▸ **Directions**
Print the lines in the listing below that fall between the line with "Select the dark ore chunk item" and the line with "The height and width of the screenshot is (688, 1568).", those two lines included, exactly as they stand and with nothing else.

▸ **Excerpted data**
◇ ◇ ◇ ◇

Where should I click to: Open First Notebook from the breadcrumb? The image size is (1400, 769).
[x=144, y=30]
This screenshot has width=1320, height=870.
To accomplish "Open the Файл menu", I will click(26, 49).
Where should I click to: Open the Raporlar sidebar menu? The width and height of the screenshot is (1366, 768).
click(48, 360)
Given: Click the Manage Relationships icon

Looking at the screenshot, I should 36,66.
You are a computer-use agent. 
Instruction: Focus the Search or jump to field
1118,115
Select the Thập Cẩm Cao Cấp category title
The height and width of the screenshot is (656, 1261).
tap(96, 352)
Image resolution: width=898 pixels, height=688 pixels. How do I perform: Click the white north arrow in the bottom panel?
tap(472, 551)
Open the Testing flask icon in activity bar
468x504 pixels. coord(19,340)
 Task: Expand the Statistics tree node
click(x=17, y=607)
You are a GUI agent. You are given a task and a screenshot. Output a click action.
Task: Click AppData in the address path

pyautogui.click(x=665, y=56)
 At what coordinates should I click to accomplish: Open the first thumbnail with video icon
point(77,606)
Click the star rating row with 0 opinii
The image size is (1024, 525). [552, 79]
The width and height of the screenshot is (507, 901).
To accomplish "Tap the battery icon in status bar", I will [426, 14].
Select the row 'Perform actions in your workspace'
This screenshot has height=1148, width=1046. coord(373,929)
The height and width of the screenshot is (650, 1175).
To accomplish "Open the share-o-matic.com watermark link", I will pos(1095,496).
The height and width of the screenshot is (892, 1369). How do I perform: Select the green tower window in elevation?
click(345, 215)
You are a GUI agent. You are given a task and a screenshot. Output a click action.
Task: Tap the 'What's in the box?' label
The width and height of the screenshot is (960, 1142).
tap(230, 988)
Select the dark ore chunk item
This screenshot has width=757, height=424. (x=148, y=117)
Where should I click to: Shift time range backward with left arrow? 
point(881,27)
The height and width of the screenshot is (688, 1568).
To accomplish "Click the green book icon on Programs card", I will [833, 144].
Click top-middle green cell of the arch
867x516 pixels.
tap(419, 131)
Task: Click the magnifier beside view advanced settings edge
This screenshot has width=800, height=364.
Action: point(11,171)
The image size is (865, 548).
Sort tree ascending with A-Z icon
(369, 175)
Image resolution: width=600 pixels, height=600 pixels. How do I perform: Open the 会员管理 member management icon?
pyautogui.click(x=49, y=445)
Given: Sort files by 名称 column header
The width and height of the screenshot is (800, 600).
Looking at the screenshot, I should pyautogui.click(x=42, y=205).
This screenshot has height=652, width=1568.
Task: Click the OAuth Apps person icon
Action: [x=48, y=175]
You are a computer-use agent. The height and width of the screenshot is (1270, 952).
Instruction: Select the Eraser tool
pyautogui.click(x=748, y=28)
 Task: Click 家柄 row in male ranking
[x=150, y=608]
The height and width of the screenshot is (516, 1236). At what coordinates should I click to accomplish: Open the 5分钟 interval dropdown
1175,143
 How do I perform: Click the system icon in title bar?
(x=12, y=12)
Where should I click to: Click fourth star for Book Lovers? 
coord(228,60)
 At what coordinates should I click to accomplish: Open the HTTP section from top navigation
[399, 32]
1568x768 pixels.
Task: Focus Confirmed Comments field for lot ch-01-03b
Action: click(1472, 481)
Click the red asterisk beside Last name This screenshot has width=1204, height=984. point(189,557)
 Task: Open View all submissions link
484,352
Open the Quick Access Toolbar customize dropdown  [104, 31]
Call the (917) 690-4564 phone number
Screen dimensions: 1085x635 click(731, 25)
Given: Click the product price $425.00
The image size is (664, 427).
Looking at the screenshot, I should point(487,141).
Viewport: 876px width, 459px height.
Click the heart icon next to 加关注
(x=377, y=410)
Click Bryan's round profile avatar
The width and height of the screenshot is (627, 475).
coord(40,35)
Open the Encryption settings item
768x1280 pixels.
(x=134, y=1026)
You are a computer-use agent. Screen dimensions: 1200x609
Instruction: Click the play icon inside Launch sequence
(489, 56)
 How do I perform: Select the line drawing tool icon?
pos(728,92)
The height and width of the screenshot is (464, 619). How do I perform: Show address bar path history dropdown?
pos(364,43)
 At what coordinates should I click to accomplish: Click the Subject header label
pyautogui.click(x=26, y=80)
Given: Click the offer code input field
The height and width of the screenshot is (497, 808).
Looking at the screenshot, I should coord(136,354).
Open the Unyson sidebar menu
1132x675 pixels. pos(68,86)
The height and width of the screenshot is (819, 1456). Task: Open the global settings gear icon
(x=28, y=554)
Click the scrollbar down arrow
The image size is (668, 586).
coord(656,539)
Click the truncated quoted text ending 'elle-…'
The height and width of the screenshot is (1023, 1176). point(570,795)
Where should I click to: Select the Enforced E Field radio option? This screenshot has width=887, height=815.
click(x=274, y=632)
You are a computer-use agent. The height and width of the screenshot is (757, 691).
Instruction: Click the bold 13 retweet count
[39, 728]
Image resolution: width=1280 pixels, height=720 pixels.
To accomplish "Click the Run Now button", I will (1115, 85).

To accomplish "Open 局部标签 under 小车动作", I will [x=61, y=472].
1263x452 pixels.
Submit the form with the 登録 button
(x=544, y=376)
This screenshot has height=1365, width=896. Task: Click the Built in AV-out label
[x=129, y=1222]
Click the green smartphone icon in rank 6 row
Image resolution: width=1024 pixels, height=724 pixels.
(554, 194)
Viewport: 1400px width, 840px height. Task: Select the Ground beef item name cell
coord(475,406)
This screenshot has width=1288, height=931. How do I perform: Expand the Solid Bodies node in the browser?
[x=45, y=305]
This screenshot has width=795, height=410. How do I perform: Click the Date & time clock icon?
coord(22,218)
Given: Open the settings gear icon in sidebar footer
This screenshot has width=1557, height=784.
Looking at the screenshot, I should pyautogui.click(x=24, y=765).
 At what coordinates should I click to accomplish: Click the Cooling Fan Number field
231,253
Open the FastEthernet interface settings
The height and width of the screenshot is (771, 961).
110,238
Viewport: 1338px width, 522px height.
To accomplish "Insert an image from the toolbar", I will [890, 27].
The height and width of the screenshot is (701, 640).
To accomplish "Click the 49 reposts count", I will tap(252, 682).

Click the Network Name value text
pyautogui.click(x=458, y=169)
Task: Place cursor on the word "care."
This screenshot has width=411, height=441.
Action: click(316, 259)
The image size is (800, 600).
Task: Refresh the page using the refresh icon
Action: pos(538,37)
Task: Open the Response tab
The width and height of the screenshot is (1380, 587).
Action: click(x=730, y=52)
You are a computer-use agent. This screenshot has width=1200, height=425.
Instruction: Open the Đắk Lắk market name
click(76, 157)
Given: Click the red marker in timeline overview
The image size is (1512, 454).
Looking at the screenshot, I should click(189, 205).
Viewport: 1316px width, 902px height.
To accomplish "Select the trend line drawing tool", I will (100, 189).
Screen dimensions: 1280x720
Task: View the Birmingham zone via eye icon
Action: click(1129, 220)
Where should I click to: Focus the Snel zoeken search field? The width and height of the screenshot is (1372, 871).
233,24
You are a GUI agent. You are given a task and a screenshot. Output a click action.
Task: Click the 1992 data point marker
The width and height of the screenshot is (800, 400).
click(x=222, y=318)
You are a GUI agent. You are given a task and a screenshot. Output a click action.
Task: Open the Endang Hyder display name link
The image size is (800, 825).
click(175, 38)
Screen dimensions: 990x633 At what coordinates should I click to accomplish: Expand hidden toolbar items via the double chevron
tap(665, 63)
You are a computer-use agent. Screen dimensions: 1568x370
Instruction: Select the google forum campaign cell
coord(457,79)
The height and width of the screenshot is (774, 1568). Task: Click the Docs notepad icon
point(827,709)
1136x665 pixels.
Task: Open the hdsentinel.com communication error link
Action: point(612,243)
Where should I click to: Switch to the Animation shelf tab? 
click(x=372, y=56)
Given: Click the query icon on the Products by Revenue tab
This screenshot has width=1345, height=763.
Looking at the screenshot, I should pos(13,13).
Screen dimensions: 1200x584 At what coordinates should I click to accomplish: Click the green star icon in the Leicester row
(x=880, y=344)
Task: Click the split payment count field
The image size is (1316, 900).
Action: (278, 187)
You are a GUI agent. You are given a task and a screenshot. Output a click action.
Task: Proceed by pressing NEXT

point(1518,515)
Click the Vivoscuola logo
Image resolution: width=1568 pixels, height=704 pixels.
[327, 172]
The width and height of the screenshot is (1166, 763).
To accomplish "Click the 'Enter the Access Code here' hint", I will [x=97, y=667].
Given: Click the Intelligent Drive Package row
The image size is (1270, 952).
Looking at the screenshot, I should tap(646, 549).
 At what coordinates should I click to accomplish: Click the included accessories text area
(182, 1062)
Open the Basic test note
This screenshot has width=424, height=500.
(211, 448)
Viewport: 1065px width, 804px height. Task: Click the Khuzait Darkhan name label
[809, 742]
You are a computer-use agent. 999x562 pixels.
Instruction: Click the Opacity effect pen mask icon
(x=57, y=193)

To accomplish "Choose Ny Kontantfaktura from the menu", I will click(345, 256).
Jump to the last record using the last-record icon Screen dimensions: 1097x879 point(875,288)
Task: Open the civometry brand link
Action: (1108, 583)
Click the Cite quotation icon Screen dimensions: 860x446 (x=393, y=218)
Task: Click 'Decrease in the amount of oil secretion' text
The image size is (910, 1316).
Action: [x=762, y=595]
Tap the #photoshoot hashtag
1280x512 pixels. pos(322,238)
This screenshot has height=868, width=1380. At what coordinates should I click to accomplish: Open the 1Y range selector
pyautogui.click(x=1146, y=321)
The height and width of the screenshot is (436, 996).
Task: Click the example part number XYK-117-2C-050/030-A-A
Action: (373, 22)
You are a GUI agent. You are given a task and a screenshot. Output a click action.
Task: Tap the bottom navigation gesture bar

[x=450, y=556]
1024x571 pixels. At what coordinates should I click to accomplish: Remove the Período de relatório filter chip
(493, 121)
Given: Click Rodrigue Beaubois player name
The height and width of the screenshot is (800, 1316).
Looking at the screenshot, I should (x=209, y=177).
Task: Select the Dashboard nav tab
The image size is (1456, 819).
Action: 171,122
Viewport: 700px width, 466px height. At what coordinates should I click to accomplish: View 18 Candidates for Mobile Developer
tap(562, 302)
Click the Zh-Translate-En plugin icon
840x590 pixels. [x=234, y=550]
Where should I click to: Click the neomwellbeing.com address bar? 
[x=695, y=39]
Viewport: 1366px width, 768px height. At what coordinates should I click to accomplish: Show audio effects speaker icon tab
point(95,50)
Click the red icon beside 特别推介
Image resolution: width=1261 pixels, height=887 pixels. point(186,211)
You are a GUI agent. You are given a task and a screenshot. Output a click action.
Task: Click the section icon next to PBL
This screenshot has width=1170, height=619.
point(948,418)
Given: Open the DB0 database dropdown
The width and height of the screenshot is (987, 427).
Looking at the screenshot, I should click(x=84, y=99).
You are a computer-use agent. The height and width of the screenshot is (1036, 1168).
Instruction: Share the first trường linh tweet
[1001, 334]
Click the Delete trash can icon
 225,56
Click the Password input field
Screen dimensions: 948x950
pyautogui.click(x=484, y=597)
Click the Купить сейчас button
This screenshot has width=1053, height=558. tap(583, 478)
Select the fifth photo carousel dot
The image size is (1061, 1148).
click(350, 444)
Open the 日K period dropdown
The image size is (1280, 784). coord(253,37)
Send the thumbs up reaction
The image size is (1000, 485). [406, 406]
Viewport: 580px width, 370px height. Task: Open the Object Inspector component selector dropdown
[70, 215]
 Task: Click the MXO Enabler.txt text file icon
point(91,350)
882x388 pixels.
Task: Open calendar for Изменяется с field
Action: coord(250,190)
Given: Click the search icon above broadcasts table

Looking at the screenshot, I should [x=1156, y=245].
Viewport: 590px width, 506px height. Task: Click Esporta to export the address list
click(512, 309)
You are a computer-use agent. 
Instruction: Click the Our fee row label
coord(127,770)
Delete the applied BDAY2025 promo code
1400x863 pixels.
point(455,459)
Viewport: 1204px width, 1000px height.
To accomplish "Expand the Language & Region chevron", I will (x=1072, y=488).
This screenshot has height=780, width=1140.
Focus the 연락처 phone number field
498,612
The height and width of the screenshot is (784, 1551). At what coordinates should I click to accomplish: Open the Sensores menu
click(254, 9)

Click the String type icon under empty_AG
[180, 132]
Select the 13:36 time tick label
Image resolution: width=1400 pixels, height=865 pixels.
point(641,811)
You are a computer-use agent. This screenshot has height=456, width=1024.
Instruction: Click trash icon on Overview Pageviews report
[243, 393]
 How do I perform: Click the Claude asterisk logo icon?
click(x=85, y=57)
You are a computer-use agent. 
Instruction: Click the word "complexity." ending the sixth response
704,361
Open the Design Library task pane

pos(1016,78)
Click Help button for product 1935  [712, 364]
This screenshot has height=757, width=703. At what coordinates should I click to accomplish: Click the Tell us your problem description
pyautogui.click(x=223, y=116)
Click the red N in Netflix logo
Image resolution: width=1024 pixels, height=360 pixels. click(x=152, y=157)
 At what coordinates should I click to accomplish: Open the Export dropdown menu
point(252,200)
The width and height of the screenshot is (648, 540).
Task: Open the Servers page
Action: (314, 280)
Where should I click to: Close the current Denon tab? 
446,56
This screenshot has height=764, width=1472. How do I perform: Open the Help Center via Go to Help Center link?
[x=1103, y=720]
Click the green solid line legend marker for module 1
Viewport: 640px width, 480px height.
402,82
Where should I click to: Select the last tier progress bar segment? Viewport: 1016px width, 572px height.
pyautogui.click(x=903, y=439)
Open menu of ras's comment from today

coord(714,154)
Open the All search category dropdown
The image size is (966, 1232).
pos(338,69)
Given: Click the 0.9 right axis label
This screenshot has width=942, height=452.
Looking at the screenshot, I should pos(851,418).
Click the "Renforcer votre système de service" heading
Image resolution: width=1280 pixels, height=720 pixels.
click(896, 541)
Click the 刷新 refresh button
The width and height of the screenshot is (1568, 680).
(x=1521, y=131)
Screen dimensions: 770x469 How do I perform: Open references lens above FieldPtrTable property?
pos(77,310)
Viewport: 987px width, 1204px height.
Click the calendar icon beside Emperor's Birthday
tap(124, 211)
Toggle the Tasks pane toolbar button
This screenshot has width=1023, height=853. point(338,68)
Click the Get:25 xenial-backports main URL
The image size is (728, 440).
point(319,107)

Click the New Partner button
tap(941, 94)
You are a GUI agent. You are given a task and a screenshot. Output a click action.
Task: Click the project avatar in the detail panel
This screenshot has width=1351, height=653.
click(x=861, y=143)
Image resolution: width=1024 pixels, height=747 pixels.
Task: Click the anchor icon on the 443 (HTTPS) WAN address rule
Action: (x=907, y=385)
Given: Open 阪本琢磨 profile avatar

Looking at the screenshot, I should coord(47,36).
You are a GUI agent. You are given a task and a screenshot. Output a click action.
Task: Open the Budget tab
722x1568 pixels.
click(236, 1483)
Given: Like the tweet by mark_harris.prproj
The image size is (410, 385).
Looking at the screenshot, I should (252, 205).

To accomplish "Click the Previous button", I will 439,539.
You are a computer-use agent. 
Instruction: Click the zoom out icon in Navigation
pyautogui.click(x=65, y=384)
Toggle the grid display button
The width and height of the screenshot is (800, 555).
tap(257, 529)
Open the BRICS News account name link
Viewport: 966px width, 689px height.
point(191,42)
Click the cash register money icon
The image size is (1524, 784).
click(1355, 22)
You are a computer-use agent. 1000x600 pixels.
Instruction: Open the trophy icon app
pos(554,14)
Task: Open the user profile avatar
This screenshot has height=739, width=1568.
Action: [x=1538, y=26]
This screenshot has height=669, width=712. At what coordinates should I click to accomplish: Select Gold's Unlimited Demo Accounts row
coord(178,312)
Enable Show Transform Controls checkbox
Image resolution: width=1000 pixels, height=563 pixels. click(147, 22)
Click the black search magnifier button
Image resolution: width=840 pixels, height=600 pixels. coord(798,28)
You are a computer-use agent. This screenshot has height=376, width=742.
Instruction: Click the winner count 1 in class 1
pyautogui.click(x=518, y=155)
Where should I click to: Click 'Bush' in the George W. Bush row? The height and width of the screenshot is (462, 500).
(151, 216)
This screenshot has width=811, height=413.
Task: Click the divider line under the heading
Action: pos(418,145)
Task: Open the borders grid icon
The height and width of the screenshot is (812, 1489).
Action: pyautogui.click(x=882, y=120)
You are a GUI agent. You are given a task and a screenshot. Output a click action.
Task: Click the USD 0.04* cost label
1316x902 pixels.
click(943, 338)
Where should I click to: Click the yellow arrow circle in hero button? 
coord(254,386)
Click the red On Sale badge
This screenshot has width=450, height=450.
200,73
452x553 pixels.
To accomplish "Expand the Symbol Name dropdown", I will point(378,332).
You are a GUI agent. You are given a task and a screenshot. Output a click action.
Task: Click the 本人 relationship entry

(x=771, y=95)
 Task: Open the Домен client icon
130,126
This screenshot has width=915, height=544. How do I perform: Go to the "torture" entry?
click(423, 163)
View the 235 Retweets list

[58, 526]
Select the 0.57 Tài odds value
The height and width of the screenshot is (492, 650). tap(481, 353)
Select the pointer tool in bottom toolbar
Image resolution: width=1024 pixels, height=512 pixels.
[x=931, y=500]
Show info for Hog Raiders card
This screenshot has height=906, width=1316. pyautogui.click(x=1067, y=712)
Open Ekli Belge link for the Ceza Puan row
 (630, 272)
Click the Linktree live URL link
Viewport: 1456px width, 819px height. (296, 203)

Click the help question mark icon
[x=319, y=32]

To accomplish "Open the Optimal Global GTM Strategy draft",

◇ ◇ ◇ ◇

▸ **Problem solution**
Select the dark ore chunk item
This screenshot has width=757, height=424. (x=148, y=117)
Where should I click to: Shift time range backward with left arrow? 
point(881,27)
The height and width of the screenshot is (688, 1568).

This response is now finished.